● The task
The lines from the start of the data through the line with "Task: Select first" are to be returned verbatim; all later lines are to be omitted.

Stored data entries
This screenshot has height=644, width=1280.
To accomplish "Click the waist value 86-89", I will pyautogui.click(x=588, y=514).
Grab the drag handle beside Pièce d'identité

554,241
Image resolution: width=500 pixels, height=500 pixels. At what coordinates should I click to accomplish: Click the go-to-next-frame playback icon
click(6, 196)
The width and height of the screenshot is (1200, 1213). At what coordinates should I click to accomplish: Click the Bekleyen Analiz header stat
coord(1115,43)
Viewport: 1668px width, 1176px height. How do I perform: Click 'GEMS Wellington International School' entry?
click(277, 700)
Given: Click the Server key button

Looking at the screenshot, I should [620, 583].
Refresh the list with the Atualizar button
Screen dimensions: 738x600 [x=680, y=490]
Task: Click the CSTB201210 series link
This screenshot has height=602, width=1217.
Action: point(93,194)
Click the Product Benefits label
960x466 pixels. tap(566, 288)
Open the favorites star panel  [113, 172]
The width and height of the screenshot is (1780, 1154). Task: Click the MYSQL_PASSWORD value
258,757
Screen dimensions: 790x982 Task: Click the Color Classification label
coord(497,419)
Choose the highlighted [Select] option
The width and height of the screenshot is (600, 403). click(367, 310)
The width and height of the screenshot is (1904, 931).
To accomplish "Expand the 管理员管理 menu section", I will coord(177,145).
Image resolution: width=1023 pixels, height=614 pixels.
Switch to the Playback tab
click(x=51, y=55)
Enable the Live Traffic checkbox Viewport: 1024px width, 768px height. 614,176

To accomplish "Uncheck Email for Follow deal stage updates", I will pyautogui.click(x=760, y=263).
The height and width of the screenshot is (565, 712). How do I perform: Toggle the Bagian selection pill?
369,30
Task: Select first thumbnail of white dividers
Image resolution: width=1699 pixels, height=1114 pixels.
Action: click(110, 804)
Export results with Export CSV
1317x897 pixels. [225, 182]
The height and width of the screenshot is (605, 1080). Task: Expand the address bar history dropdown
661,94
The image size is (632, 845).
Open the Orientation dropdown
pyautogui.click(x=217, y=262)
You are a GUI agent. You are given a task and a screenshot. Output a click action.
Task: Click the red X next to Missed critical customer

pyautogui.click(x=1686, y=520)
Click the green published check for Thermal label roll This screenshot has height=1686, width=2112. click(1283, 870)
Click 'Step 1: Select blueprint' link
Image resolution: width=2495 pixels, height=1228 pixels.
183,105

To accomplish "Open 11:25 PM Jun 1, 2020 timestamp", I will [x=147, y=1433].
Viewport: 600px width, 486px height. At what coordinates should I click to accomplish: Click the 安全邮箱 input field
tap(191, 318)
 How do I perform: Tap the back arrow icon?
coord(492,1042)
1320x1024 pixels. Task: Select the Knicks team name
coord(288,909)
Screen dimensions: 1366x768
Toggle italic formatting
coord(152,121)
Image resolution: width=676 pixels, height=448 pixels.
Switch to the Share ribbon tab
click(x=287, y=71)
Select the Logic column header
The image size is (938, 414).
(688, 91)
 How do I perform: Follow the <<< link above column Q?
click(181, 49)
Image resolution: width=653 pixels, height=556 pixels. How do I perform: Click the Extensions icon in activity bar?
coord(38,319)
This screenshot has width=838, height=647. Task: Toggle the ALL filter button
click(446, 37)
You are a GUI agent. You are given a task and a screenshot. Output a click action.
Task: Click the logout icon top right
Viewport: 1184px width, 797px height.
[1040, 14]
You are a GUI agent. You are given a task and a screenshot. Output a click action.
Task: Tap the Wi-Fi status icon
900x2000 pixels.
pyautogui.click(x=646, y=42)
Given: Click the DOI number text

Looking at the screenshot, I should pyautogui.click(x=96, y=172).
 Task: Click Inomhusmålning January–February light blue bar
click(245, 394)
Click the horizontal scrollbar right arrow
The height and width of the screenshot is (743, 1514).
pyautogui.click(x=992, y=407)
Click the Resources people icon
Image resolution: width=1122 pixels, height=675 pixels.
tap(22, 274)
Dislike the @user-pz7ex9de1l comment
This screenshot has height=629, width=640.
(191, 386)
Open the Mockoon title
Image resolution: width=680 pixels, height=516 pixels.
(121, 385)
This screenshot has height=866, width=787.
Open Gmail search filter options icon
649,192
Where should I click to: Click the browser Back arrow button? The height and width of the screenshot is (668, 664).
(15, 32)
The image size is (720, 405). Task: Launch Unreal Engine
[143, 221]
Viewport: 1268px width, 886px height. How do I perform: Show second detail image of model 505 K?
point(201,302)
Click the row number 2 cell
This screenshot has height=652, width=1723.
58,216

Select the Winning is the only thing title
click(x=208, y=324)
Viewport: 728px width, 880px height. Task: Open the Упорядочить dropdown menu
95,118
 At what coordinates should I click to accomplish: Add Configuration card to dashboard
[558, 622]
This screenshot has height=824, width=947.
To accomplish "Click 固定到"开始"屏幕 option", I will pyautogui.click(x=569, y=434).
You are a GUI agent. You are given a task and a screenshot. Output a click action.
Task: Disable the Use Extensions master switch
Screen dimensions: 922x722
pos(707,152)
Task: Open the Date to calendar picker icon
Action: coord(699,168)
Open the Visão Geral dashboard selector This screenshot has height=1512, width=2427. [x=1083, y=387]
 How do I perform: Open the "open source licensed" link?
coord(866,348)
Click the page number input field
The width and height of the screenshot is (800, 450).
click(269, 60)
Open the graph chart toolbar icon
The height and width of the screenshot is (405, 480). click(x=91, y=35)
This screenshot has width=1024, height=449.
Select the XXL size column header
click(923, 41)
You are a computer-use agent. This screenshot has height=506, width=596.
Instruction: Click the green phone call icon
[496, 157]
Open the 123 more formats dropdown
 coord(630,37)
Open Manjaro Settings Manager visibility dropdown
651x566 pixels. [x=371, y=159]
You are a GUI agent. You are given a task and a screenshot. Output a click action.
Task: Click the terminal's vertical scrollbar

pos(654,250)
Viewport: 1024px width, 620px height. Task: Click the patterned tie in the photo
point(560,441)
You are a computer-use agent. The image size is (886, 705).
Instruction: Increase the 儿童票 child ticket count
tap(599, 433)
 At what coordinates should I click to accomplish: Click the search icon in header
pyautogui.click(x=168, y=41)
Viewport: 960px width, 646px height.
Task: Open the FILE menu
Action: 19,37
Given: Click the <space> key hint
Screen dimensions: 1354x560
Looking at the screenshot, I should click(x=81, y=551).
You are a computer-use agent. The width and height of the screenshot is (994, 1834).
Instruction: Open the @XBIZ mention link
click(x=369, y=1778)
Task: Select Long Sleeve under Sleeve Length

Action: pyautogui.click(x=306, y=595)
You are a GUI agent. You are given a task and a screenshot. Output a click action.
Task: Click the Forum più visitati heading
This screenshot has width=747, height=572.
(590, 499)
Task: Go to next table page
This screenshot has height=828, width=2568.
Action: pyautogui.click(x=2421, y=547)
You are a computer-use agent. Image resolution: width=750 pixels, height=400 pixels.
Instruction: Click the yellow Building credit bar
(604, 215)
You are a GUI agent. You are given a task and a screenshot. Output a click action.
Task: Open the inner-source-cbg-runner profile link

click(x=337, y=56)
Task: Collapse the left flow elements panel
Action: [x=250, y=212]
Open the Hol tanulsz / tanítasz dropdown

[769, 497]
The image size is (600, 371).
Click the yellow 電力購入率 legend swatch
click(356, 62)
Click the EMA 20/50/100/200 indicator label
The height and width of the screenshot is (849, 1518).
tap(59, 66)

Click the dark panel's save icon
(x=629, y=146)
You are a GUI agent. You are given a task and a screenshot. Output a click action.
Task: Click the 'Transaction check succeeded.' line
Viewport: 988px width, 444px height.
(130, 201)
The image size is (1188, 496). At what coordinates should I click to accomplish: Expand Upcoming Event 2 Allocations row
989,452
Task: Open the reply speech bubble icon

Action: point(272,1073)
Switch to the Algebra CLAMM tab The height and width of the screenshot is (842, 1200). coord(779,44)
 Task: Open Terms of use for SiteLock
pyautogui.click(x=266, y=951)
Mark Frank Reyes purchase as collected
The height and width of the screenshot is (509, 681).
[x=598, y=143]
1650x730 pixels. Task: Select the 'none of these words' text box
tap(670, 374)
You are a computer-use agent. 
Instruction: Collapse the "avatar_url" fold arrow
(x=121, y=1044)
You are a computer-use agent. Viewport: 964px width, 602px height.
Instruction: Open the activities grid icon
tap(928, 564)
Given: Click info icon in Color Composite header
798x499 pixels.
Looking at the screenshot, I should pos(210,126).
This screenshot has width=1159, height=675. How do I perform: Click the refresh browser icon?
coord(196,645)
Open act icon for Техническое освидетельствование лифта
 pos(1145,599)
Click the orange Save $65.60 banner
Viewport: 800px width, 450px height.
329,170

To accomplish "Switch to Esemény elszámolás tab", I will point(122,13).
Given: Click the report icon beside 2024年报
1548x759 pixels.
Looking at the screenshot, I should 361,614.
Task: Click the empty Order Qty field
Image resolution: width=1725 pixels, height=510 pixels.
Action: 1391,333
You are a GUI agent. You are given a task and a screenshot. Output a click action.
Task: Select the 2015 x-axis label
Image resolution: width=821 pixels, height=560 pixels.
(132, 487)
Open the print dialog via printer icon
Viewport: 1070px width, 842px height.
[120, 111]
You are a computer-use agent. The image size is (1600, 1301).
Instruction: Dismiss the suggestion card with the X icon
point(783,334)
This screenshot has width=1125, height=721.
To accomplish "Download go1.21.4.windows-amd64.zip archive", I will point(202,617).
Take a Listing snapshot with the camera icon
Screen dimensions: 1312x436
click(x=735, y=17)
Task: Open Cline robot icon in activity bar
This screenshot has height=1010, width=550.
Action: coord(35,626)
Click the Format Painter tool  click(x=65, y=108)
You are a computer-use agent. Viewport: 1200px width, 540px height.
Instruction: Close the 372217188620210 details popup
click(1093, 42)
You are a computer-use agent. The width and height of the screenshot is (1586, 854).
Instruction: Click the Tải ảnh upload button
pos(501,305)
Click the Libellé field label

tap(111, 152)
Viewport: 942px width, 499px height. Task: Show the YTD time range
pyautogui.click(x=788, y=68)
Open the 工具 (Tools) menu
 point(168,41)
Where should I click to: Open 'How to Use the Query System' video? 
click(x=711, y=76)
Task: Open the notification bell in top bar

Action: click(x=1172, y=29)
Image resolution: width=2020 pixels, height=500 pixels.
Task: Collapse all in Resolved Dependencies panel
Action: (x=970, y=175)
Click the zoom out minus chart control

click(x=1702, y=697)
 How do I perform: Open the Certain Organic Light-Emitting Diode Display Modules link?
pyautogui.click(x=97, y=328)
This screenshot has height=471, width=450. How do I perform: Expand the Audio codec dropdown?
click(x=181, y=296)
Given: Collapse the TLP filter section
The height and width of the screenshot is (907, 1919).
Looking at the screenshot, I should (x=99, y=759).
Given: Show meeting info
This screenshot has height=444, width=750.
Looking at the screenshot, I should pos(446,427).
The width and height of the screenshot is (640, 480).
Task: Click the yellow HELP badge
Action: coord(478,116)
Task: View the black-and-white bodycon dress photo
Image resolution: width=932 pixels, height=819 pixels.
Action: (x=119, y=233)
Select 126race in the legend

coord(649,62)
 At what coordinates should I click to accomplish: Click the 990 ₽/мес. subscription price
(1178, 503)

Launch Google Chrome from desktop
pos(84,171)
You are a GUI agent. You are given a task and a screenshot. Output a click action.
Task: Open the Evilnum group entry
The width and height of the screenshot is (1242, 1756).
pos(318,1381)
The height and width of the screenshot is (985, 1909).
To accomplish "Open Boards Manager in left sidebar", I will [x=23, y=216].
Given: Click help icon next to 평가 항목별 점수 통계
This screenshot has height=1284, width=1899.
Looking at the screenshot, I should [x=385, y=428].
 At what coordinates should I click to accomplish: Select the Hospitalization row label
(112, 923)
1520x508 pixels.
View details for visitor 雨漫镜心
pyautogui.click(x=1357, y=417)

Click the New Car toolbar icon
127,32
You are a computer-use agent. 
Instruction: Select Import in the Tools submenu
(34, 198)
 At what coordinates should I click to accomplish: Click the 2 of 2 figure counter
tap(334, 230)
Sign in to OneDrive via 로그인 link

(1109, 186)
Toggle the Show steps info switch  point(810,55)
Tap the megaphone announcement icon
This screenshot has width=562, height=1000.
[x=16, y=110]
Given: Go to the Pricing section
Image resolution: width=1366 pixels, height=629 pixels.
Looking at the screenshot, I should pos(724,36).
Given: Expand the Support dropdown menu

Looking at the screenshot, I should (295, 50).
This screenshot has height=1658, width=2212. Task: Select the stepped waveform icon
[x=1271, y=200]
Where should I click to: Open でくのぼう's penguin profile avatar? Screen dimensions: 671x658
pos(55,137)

● Exercise output
This screenshot has height=644, width=1280.
To accomplish "Click the waist value 86-89", I will pyautogui.click(x=588, y=514).
Grab the drag handle beside Pièce d'identité

554,241
Image resolution: width=500 pixels, height=500 pixels. At what coordinates should I click to accomplish: Click the go-to-next-frame playback icon
click(6, 196)
The width and height of the screenshot is (1200, 1213). At what coordinates should I click to accomplish: Click the Bekleyen Analiz header stat
coord(1115,43)
Viewport: 1668px width, 1176px height. How do I perform: Click 'GEMS Wellington International School' entry?
click(277, 700)
Given: Click the Server key button

Looking at the screenshot, I should [620, 583].
Refresh the list with the Atualizar button
Screen dimensions: 738x600 [x=680, y=490]
Task: Click the CSTB201210 series link
This screenshot has height=602, width=1217.
Action: point(93,194)
Click the Product Benefits label
960x466 pixels. tap(566, 288)
Open the favorites star panel  [113, 172]
The width and height of the screenshot is (1780, 1154). Task: Click the MYSQL_PASSWORD value
258,757
Screen dimensions: 790x982 Task: Click the Color Classification label
coord(497,419)
Choose the highlighted [Select] option
The width and height of the screenshot is (600, 403). click(367, 310)
The width and height of the screenshot is (1904, 931).
To accomplish "Expand the 管理员管理 menu section", I will coord(177,145).
Image resolution: width=1023 pixels, height=614 pixels.
Switch to the Playback tab
click(x=51, y=55)
Enable the Live Traffic checkbox Viewport: 1024px width, 768px height. 614,176

To accomplish "Uncheck Email for Follow deal stage updates", I will pyautogui.click(x=760, y=263).
The height and width of the screenshot is (565, 712). How do I perform: Toggle the Bagian selection pill?
369,30
Task: Select first thumbnail of white dividers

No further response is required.